[[ Entries provided, beginning ]]
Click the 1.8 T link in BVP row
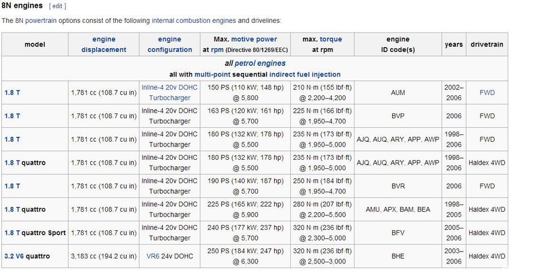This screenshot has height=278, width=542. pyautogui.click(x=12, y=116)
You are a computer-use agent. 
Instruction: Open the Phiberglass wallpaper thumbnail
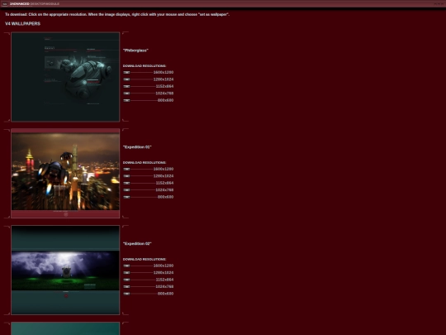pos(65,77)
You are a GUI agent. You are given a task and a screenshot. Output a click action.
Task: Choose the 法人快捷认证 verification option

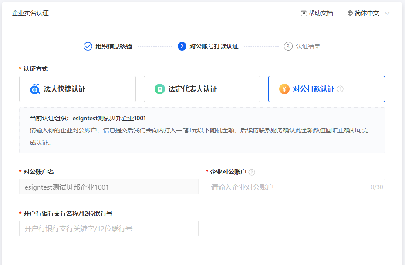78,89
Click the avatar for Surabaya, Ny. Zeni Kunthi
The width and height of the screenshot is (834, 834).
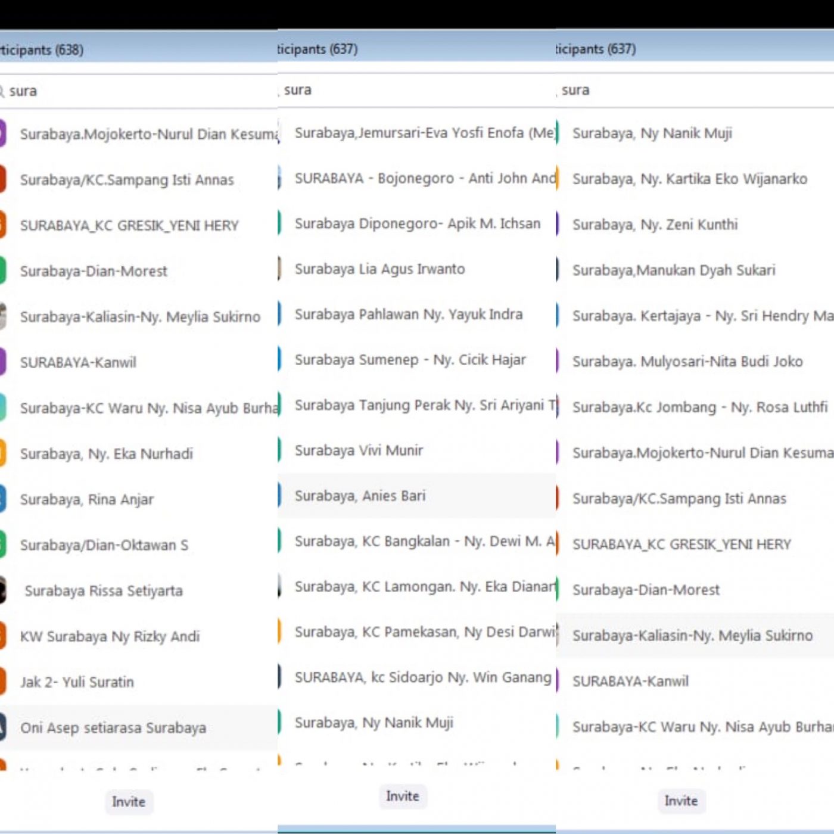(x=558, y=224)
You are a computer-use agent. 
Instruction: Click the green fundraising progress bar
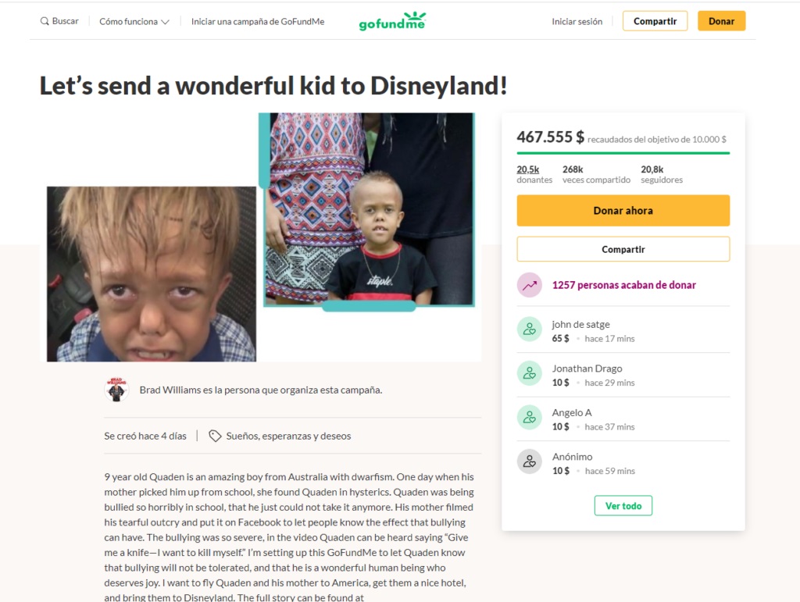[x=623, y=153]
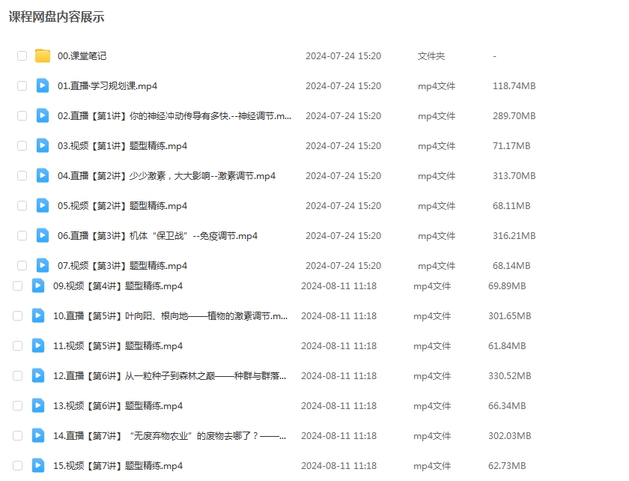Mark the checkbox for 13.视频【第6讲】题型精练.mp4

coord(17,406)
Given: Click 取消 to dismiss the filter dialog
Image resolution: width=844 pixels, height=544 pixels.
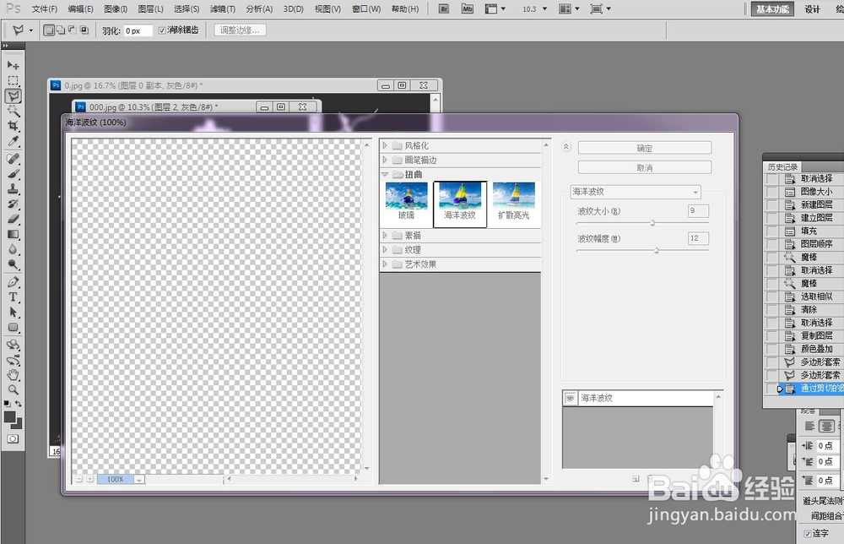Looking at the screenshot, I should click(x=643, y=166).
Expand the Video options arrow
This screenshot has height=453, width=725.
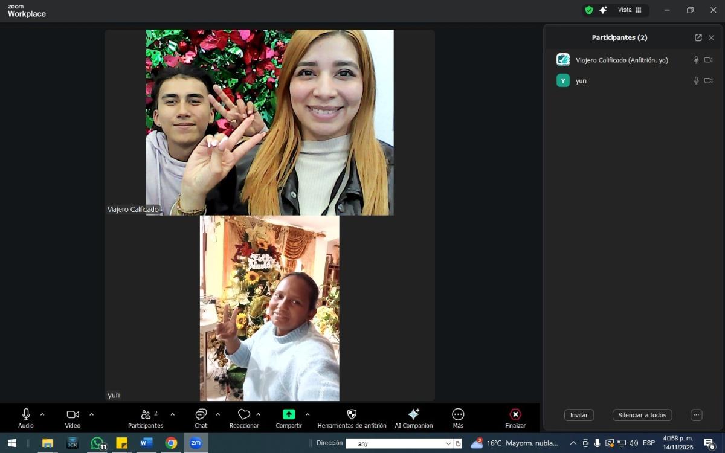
[[ Entries provided, end ]]
**Problem details:** The lines above starting at the one that holds "Instruction: Click the" and ending at the one that holds "Given: Click 取消 to dismiss the filter dialog" are to be written out exactly, ends included, and no pictures are to be copied.

**Exercise response:**
Instruction: Click the green fundraising progress bar
[x=623, y=153]
Mark the checkbox for 13.视频【第6讲】题型精练.mp4

coord(17,406)
Given: Click 取消 to dismiss the filter dialog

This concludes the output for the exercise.